I saw a story on Good Morning America this week where Dodge announced the release of a new car with an 850 Horsepower engine. Why is there a need for this? Robin Roberts asked this question of Michael Strahan who said that while he wouldn’t use all of the 850 Horsepower, he just liked to know he had that power.
Wow. What an endorsement for testosterone levels everywhere.
There have been three times in the last week where I have been driving and encountered drivers whizzing past me as if they were filming a scene for a “Fast and Furious” movie. One wrong move and there would have been a serious accident.
Why is it necessary to go as fast as you possibly can? Drivers are so impatient. They don’t want to be slowed down – even if you are going the speed limit. Have you ever been almost pushed by the car behind you because they wanted to go faster?
I looked down at the speedometer on our Honda CRV and wondered why it is possible that I could go 140 miles per hour. When would I need this and why can cars go this fast?

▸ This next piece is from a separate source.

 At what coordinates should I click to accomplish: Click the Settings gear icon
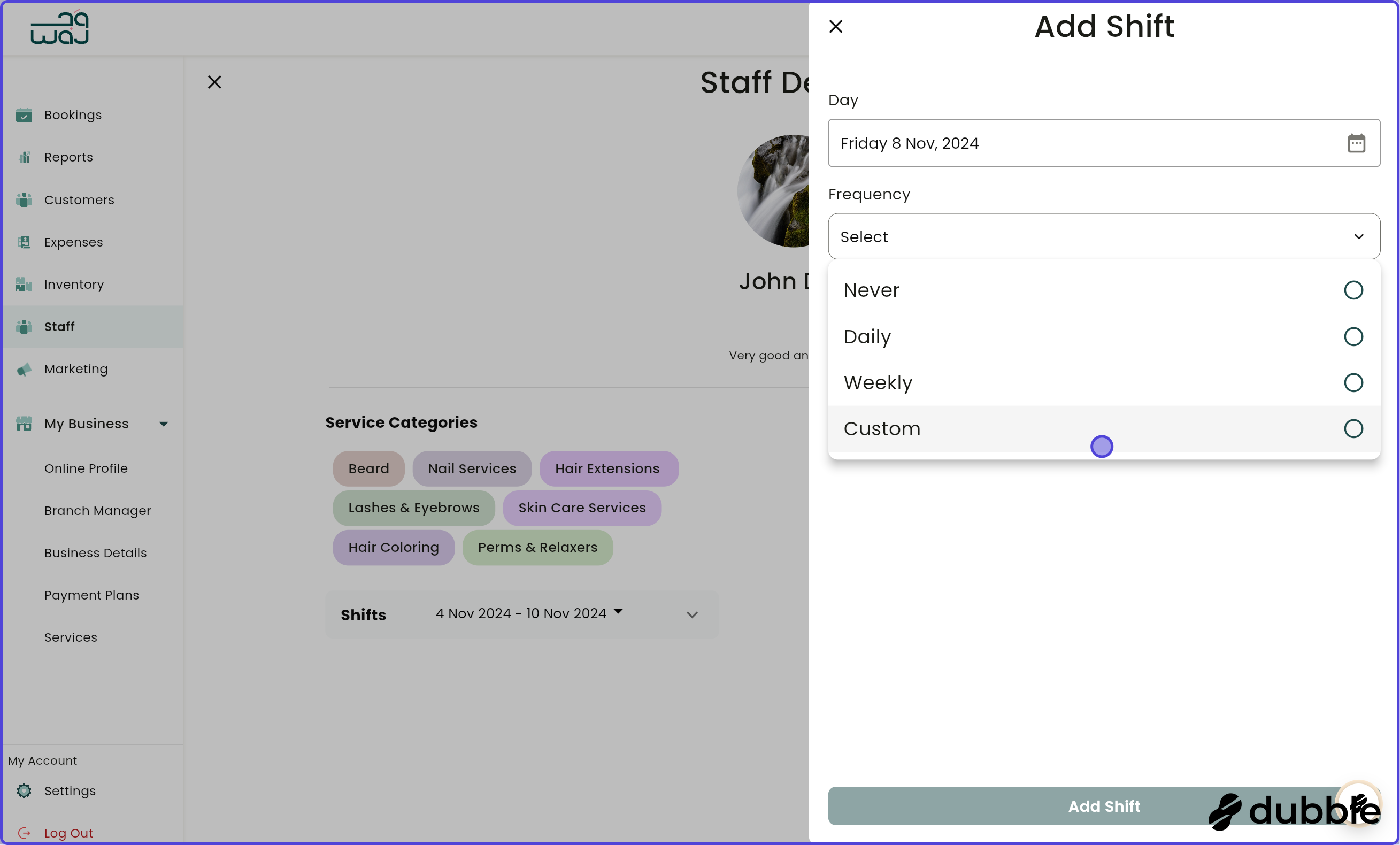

The reasoning behind this is that our vehicles need the power to accelerate to highway speeds in a reasonable amount of time such as going from 0-60 mph in about eight seconds which requires an engine to be powerful enough to do this. It is also necessary to dead with winds, steep hills and sharp curves.
But the power of the engine and the fact that the speedometer shows you can go 140 mph does not mean you should. Most cars are not designed to sustain those tops speeds for any lengthy period of time.
In the United States, speeding was the main factor in 112,580 deaths between 2005-2014 and the numbers are on the rise. When you throw in distracted or impaired driving with speeding, chances of injury or death on the roads increase. Let me tell you something you probably already know, people are doing whatever they want to do when driving so whether it is eating, drinking or texting, speeding only make things worse. Drivers do not think of speeding the same as they think about other hazardous driving behaviors. They just have to get wherever they are going FAST.
Speeding is a form of aggressive driving. No doubt you will see it today when you are on the roads. So what are the rules for speed limits?
The speed limit, unless otherwise posted, is 25 mph is school zones, business, or residential districts; 35 mph in certain low density business and residential districts; 50 mph on all other highways and 65 mph on state highways. Refer to your state’s rules on these limits. So what about that passing lane? Isn’t it the same speed limit for any lane? Not necessary. In some areas, such as Colorado and Kentucky, vehicles in the left lane are required to yield to faster traffic only if the speed limit is above 65 mph. Again, check your local rules on this one.
If you are in the passing (a.k.a. “fast lane”) please allow the slower vehicle the opportunity to change lanes safely. Sure, there will be drivers who will stay in the lane regardless but most people will want to move out of the way.
If you are living in Nashville, Interstates 40, 24 and 65 are not official NASCAR tracks. Believe it or not, speed limits are posted. It isn’t a race to get home, to work or to a Blake Shelton concert. Relax. Stop speeding and make sure everyone gets where they are going safely.